WHAT IS BEING ASKED>
Render the data below as a numbered list with one entry per line, skipping any blank lines and omitting the pictures.
---------- SUPPLIED RECORDS
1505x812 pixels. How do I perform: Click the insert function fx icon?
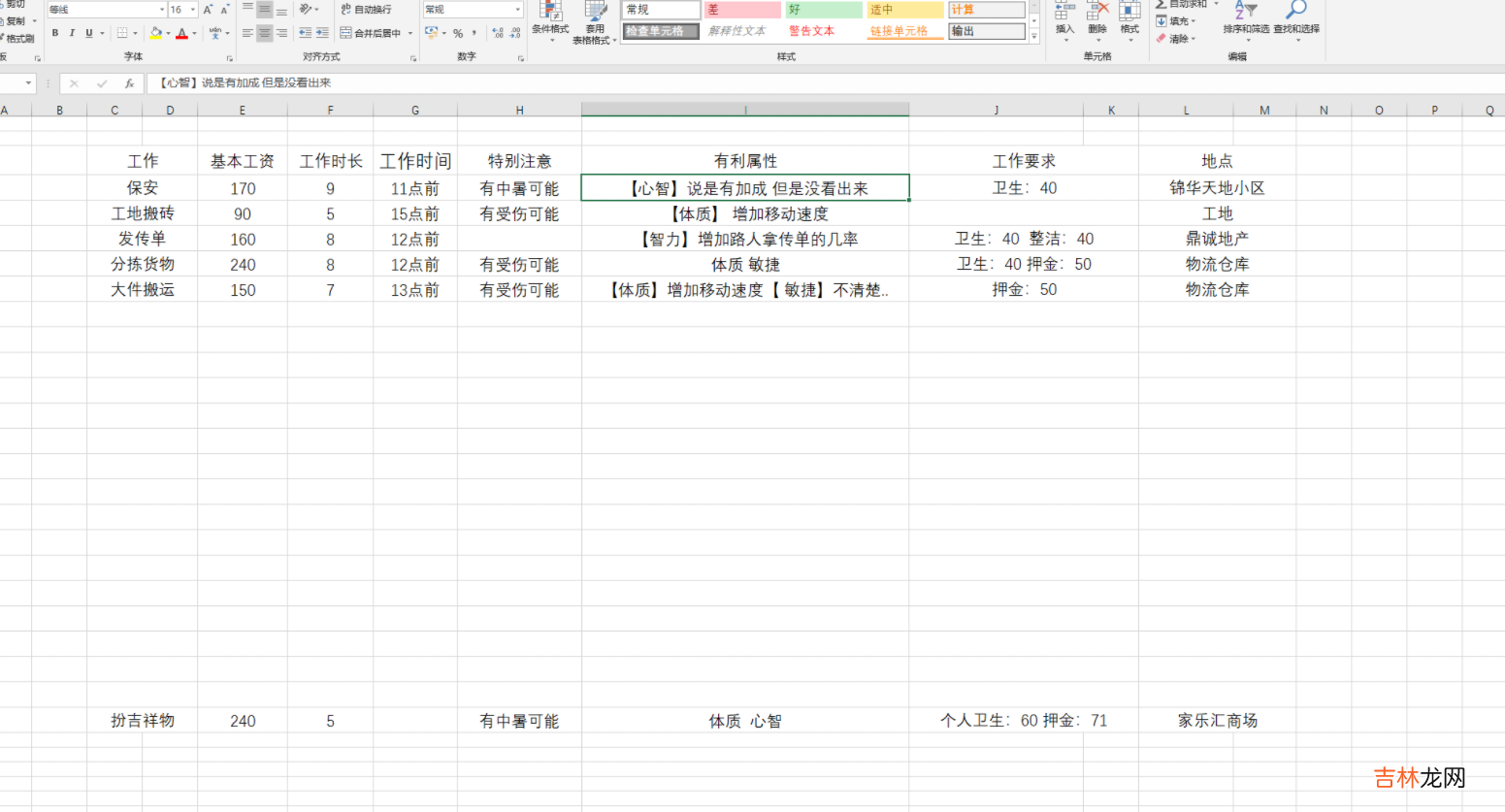[129, 83]
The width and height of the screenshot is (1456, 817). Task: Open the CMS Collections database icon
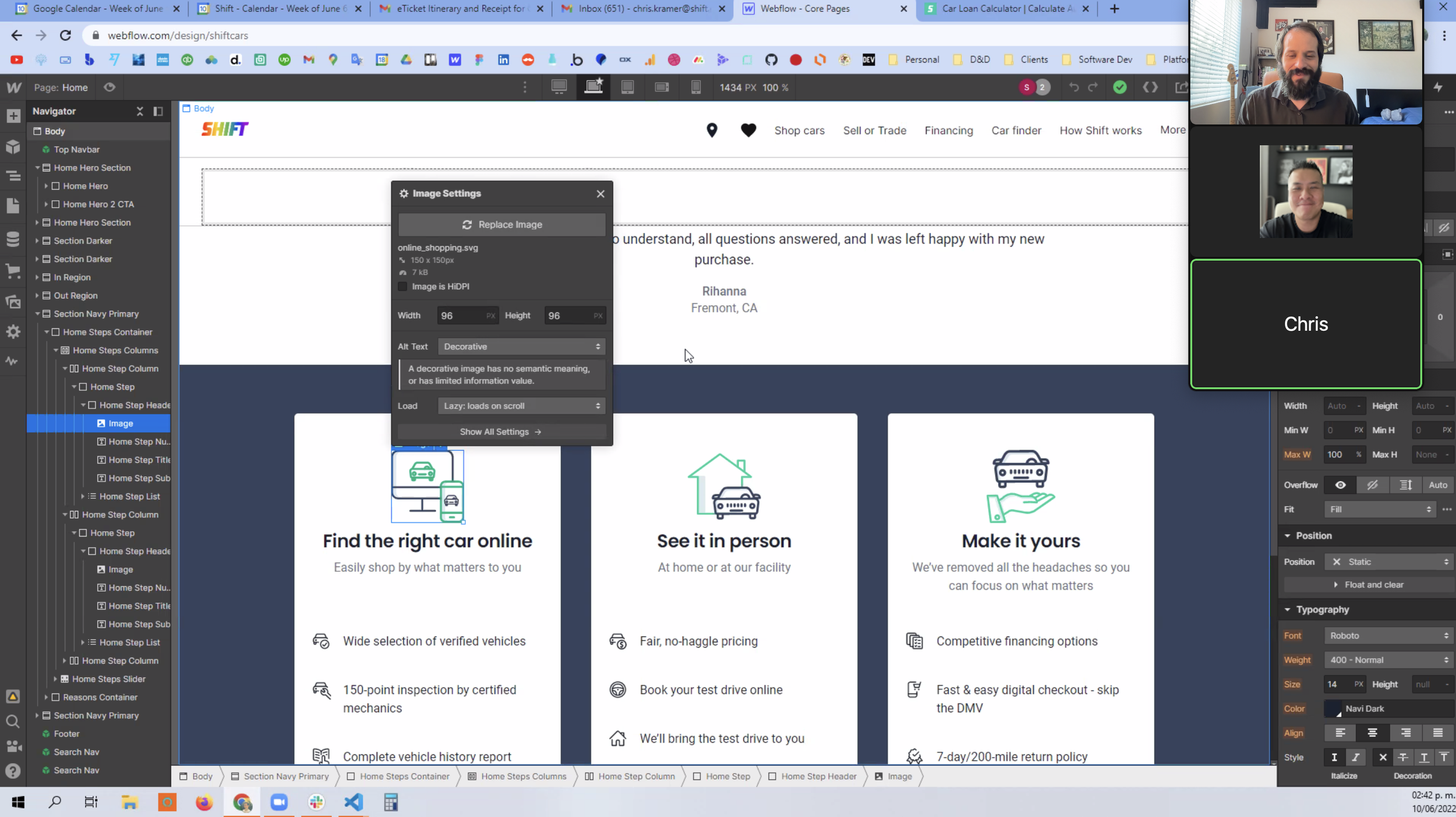coord(13,239)
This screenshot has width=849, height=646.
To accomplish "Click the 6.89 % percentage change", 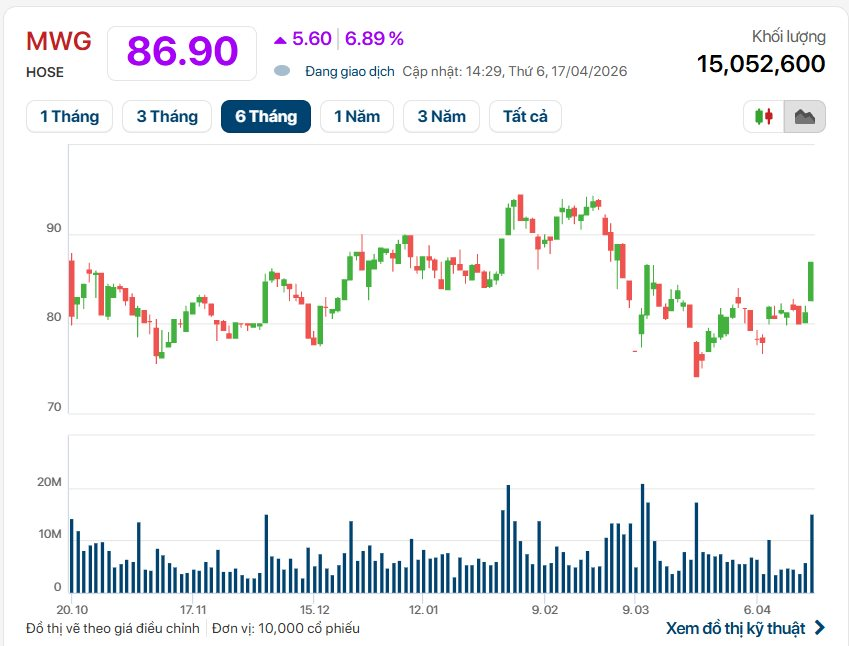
--------------------
THE COMPLETED TASK>
1. 1505x812 pixels. How do I perform: Click the insert function fx icon?
2. [129, 83]
3. The width and height of the screenshot is (1456, 817). Task: Open the CMS Collections database icon
4. coord(13,239)
5. This screenshot has width=849, height=646.
6. To accomplish "Click the 6.89 % percentage change", 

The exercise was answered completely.